Un gioiello di pietra in uno scrigno di vigneti - Con un muro di cinta conservato per più di 1 km di lunghezza, Saint-Emilion appartiene al ristretto gruppo di città medievali fortificate francesi che conta esempi come Aigues-Mortes, Avignone, Boulogne, Carcassonne, Cordes, Dinan, Domme, Fougères, Guérande, Montreuil-Bellay, Il Mont-Saint-Michel, Provins, Saint-Malo, Vannes… Il numero di città fortificate rappresentative dell'architettura romanica (XII - metà del XIII secolo) si riduce a due: Provins e Saint-Emilion.

Eremo di Saint-Émilion

L'Eremo di Saint-Émilion si trova sotto la Cappella della Trinità. Secondo la tradizione, Emilion venne a stabilirsi in questo luogo deserto, ai piedi della scarpata, in una grotta che formava un riparo naturale ed esposto a sud.

Il bacino scavato per ricevere la sorgente è dotato di gradini per accedervi. Ciò tende a dimostrare che questo luogo avrebbe potuto servire da fonte battesimale secondo l'antica pratica dell'immersione (l'immersione permetteva di purificare, dalla testa ai piedi, i pagani che volevano convertirsi).

LE CAPPELLE: Cappella della Trinità, Capitolo Cappella, Cappella della Madeleine.

Chiesa monolitica

Nel cuore del paese di Saint-Emilion sull’antica piazza, si erge un enorme campanile. Ma la chiesa non c’è, anzi la chiesa c’è, ma nascosta. Ci sorprende quando più sotto, se ne vede solo un pezzo, la sua facciata. Tutto il resto, occultato come un diamante in una miniera, è scavato nella roccia.

Qui il monaco Emilion (nome antico di Aemilianus) alla fine del XII secolo avrebbe trascorso gli ultimi 17 anni della sua vita monastica.  Divenuto Benedettino.

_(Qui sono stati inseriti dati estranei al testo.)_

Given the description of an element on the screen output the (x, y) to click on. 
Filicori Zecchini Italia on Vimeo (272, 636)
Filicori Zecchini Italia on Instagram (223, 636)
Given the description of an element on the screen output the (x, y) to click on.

Dopo diverse peregrinazioni, si fermò nelle cavità di questa area denominata Ascumbas (le combe) caratterizzata da cavità naturali provocate dall’acqua sotterranea.  La comunità monastica si dedicò alla coltivazione della vite, già introdotta dai romani, e contribuì allo sviluppo della viticultura in modo tale che ancora oggi il nome di questo villaggio è sinonimo del più prezioso vino al mondo. La chiesa dall’esterno non lascia immaginare le sue dimensioni nascoste. I grandi pilastri tutti monolitici sostengono una massa di roccia sopra cui successivamente è stato innalzato il poderoso campanile di ben 4500 tonnellate.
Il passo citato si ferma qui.